Two blasts from the past meet in the quarterback region of our Sweet 16 bracket. Nolan Cromwell has marched through unchallenged so far, taking out Jordan Webb and Bill Whittemore. John Hadl has likewise had an easy time to this point, taking out Adam Barmann and Mike Norseth.
Now it gets tough.
(3) Nolan Cromwell
One of the best pure athletes ever to grace Mt. Oread, Cromwell played at Kansas from 1973-76.
The restriction on freshmen being ineligible to play was lifted by the NCAA prior to the 1972 season, which was great news for guys like Cromwell. His freshman year he was the starting safety on coach Don Fambrough’s 1973 Liberty Bowl team. He started at safety again in 1974, but made the switch to quarterback in 1975, which turned out to be his most productive year at Kansas.
KU ran a wishbone offense, so Cromwell didn’t throw often (98 passes attempted in his KU career), but boy did he run. After stunning Oklahoma in the regular season, he led Kansas to the Sun Bowl in 1975, earning him a first team All-Big 8 nod and an honorable mention All-American at the quarterback position. His 1976 season was cut short by a knee injury after just five games; the Jayhawks went 2-4 without Cromwell.
He was also a two-time All-American in track and field, setting school records in numerous events.
He was drafted 31st overall by the St. Louis Rams in the 1977 NFL Draft. He spent 10 years as a defensive back in the NFL, all with the Rams, at one point being named to four consecutive Pro Bowls (1980-83).
He is enshrined in KU’s Ring of Honor.
And in case you missed it in earlier rounds, if you’re in the mood for some additional Cromwell reading material, check out this piece from SI’s Vault from 1981.
(2) John Hadl
Heavily recruited by juggernaut Oklahoma and legendary coach Bud Wilkinson, Lawrence native John Hadl elected to stay close to home and suited up for the Jayhawks from 1959-61.
Hadl had very pedestrian passing numbers in his 30 game career at KU, completing 99 of 204 passes for 1345 yards, including 12 TDs against 15 INTs. But that’s not what qualified him for the 2-seed. Not only did he split time between QB and HB, he was an excellent defensive back, a quality return specialist, and one of the nation’s top punters.
He was first team All-Big 8 halfback in 1959, and first team All-Big 8 quarterback in 1960 and ‘61. He led the nation in punting in 1959, still holds the school record for longest punt (94 yards), and has the third-longest interception return in school history (98 yards). The Jayhawks went 14-5-2 with Hadl under center, ranking in the Top 20 both years. He culminated his Kansas career by leading the Jayhawks to a 33-7 Bluebonnet Bowl win over Rice in 1961. (Take that, Rice!)

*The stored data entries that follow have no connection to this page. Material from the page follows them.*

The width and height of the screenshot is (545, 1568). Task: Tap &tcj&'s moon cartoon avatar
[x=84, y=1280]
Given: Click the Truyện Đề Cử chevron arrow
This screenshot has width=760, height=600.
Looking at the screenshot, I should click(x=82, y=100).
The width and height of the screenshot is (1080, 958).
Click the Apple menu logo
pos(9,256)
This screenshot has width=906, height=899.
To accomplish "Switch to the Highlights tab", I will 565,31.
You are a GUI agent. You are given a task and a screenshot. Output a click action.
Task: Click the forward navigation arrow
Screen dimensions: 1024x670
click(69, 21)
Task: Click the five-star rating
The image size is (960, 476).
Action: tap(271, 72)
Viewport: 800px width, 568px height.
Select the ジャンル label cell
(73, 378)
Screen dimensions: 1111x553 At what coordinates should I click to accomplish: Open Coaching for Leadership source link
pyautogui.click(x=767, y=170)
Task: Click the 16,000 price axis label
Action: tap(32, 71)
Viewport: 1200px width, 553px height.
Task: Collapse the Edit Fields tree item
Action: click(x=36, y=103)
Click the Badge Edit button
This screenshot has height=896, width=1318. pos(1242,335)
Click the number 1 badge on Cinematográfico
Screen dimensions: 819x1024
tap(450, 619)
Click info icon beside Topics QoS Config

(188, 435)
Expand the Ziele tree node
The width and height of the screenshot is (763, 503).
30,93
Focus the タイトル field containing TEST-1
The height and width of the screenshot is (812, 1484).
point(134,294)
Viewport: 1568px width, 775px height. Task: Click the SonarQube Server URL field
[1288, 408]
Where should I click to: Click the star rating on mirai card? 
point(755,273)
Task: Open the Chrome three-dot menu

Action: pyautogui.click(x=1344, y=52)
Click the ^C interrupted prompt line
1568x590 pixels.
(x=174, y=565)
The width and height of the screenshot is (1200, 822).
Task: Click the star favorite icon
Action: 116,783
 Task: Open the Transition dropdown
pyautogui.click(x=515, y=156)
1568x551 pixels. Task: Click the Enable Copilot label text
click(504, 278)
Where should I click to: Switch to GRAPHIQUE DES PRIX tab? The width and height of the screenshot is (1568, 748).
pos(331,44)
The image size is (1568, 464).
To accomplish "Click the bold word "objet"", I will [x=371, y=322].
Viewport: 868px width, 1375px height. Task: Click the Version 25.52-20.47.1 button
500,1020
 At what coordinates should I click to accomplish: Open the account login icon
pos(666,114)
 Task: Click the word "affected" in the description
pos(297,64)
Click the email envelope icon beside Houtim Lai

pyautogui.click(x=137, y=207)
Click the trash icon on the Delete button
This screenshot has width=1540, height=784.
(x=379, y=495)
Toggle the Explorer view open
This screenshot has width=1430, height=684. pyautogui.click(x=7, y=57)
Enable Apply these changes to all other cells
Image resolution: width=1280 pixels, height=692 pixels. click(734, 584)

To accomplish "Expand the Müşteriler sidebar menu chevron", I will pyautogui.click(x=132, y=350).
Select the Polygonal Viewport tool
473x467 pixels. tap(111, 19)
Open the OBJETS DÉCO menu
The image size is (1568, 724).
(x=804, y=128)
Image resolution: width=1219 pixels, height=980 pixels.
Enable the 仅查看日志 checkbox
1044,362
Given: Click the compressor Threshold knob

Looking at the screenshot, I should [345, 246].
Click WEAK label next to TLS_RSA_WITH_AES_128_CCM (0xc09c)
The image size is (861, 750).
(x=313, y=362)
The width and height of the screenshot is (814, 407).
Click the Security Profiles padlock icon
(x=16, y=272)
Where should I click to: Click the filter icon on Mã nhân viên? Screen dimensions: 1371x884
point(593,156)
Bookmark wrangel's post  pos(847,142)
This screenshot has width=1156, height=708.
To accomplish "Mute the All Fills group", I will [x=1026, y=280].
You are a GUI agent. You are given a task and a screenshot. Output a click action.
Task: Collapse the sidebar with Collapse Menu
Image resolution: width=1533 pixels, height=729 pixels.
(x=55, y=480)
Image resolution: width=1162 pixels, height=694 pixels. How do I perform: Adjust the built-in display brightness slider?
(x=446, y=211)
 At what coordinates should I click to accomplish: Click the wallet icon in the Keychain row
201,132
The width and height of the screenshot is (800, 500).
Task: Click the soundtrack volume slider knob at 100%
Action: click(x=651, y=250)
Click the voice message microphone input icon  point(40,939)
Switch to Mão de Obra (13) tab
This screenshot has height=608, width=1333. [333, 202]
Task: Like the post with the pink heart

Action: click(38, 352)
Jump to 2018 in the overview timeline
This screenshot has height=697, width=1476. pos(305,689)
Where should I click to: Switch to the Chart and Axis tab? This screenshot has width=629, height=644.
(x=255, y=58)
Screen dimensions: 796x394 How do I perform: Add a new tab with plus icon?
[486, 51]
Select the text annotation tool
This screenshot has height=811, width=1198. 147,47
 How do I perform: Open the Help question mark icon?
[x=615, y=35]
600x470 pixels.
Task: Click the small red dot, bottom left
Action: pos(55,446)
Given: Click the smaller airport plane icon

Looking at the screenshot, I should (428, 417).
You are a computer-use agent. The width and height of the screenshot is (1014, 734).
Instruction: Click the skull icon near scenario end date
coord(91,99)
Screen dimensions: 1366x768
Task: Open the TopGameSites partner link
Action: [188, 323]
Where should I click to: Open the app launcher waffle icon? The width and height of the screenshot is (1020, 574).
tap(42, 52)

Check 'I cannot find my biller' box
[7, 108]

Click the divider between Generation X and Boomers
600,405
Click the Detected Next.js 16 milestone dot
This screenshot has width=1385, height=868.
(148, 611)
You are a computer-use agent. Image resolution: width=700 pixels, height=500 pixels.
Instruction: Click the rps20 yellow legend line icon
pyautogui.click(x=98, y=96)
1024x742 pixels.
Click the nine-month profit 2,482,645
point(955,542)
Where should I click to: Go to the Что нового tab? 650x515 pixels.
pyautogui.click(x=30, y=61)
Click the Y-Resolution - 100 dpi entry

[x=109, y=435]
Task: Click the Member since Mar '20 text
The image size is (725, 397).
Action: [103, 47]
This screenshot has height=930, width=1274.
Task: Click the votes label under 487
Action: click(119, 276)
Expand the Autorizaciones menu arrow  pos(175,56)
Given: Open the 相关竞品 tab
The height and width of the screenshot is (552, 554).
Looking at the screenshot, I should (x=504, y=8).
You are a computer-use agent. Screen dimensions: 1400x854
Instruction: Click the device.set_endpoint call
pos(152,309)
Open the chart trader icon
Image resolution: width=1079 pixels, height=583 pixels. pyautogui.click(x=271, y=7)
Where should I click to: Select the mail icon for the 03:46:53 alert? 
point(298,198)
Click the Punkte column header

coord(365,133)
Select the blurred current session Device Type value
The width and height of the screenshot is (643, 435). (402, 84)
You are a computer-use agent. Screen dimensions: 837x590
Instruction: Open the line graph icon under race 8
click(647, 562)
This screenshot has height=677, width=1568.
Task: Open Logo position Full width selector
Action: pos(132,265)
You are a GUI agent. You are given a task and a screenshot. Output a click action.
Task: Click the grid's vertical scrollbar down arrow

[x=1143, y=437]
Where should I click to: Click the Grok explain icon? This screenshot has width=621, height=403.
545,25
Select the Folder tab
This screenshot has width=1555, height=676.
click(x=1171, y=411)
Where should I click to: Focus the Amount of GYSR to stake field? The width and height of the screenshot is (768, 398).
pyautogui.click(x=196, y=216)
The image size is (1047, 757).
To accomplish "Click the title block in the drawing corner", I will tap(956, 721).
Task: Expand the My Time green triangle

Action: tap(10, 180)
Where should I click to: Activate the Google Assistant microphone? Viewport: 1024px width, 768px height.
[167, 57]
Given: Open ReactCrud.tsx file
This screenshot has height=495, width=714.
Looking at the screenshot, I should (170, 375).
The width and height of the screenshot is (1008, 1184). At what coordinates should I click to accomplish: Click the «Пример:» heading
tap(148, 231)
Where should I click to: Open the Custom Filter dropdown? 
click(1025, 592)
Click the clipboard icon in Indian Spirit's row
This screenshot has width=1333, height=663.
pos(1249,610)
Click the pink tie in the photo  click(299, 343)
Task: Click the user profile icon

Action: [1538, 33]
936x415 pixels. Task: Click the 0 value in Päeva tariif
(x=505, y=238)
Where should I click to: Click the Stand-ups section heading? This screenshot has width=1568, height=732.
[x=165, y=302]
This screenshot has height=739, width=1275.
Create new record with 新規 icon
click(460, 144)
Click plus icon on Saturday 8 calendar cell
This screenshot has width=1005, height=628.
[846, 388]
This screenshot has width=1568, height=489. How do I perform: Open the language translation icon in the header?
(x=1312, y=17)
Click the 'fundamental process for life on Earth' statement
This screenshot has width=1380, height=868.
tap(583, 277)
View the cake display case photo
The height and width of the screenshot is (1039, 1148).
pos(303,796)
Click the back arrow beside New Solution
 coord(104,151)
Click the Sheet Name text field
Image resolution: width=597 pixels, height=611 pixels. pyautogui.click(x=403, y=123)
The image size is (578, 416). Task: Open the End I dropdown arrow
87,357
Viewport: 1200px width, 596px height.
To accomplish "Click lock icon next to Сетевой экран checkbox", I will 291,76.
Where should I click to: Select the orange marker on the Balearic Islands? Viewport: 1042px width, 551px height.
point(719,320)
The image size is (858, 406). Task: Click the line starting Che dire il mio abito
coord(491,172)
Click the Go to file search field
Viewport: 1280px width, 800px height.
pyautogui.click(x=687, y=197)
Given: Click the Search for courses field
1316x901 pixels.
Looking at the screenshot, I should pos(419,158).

Hadl followed all that by being drafted 10th overall by the Detroit Lions in the 1962 NFL Draft. A trade to San Diego sparked a 16-year NFL career where he amassed 33,513 passing yards, which was good for third in the record books at the time of his retirement; it’s still good for 28th all-time. He played with the Chargers, Rams, Packers, and Oilers, was named the NFL man of the year in 1971, and Most Valuable Player in 1973.
Hadl was inducted into the College Football Hall of Fame in 1994. His #21 jersey is one of three retired by Kansas football, and his name graces the Ring of Honor in Memorial Stadium. He was also the first Jayhawk to be twice named first team All-American, in 1960 and ‘61.